Thiruvananthapuram: Finance minister K N Balagopal, in a statement read out in the Assembly on Thursday, listed the various means allegedly employed by the Centre to sabotage the federal structure of the Constitution.
According to the finance minister, here are the three major methods employed by the centre to subjugate the states: Faulty interpretation of Constitutional provisions, reduction of central transfers, and the unleashing of central agencies like the CAG, Income Tax Department and the Enforcement Directorate.
He said the Centre's move to squeeze fund transfers had already smothered the finances of Kerala. He said there had been a reduction of approximately Rs 7000 crore in the revenue deficit grant. The Centre has also refused to extend the GST compensation of over Rs 12,000 crore Kerala had been receiving.
On top of this, he said the Centre had brought down the borrowing limit of states to 3.5 per cent from the 5 per cent it was during the pandemic.
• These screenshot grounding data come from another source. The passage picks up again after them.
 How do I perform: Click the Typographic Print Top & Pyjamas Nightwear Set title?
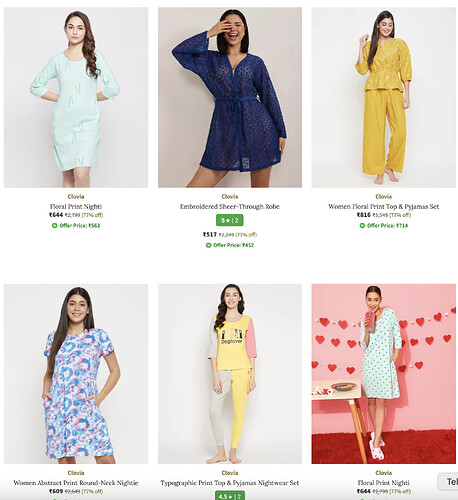[x=230, y=483]
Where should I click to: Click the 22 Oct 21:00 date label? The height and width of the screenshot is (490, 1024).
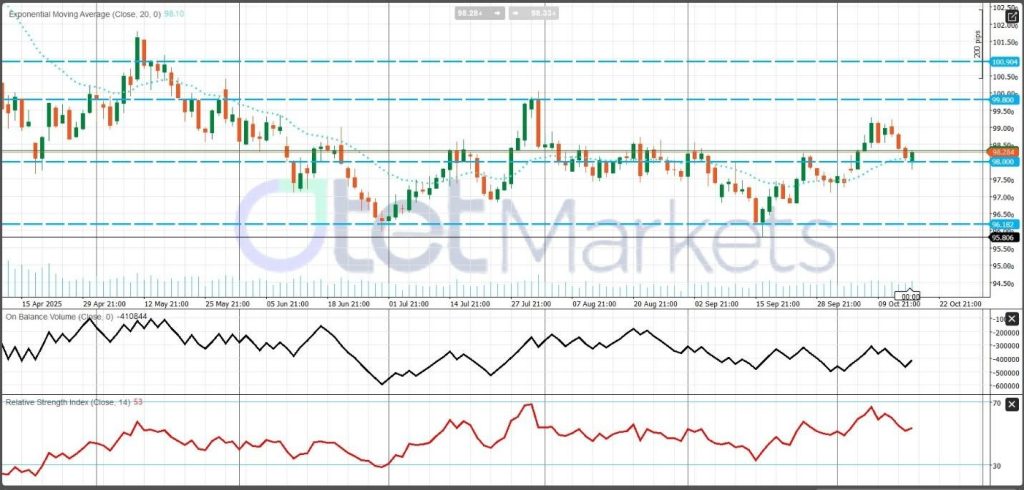[x=959, y=302]
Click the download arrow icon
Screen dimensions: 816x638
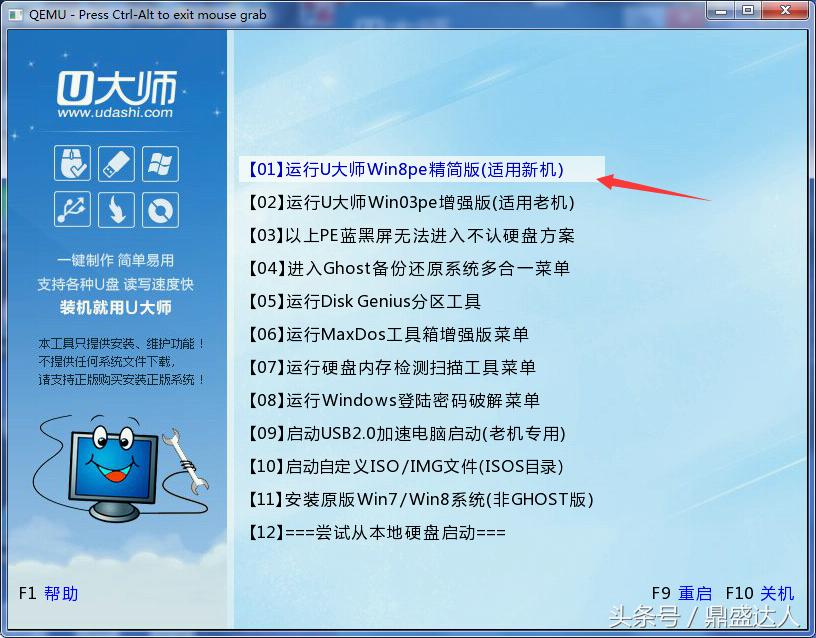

To make matters worse, he said the guarantee given to special purpose vehicles like Kerala Infrastructure Investment Fund Board (KIIFB) and Kerala Social Security Pension Limited (KSSPL) has now been accounted for as state government debt. Over Rs 14,000 crore is now considered as the government debt this way, he said.
"As a result, there has been a reduction of Rs 3578 crore in Kerala's borrowing capacity," the minister said.
All of these together would deprive Kerala of a massive Rs 23,000 crore this fiscal compared to 2021-22 fiscal.
Balagopal said this would adversely affect Kerala's development plans and also the spending envisaged under health, education and various welfare projects like the Life Mission and social security pensions.
Balagopal said the Centre's stifling measures did not happen overnight. In August 2017, he said the Union Finance Ministry issued an order throwing to winds a tradition that had existed for over 70 years.
Through the order, funds in the state's Public Account, which includes temporary deposits by government employees and departments, were included within the state's borrowing limit. "This was a blatant violation of articles 266 and 283 of the Constitution that granted states full control over their Public Account," the minister said.
This is not all Balagopal said that this year the Union Expenditure Ministry had wrongly interpreted articles 293(3) and 293(4) of the Constitution, which controls the borrowings of state governments, to include government agencies and statutory bodies within its ambit.
Balagopal said the irony was that such control had not been exerted on Central government institutions created to achieve the Centre's development and governance goals.
He said the Reserve Bank of India, too, has been pressed into action to cut the wings of states. He said an RBI circular issued on June 14 this year stated that banks should offer financial assistance only to those projects that could assure repayment from their own operations. Balagopal called this highly discriminatory.
"If this logic is applied, a project like the Vizhinjam Transshipment Terminal, which has viability gap funding from the State budget, cannot be taken up by the Kerala government," he said.
Balagopal said this was a case of the RBI breaching its jurisdiction. Again, Balagopal pointed out that such RBI controls were not applicable to Central PSUs, agencies and corporations.
He said the ED was harassing KIIFB officials in the name of masala bonds. KIIFB had mobilised Rs 2150 crore of foreign funds through masala bonds, the first state agency in the country to do so. But the ED has been relentlessly summoning KIIFB officials citing Foreign Exchange Management Act (FEMA) violations. "But what I understand is that there was no clarity on what the ED was investigating or the purpose of the questioning," Balagopal said.
He said such summons served on the eve of the 2021 Assembly polls were leaked out to the media before they were received by KIIFB officials. "This clearly revealed the Centre's political motives," the minister said.
He said the latest instance of the misuse of the ED was the serving of summons to the former finance minister and KIIFB vice chairman T M Thomas Isaac. "The media got hold of the summons before even Isaac received it," Balagopal said.
The Income Tax Department was also let loose on KIIFB. He said that the IT officials ignored the three-way agreement made among the secretary of the concerned government department, the head of the special purpose vehicle formed for the project and the KIIFB CEO and constantly harassed KIIFB officials in the name of imagined violations.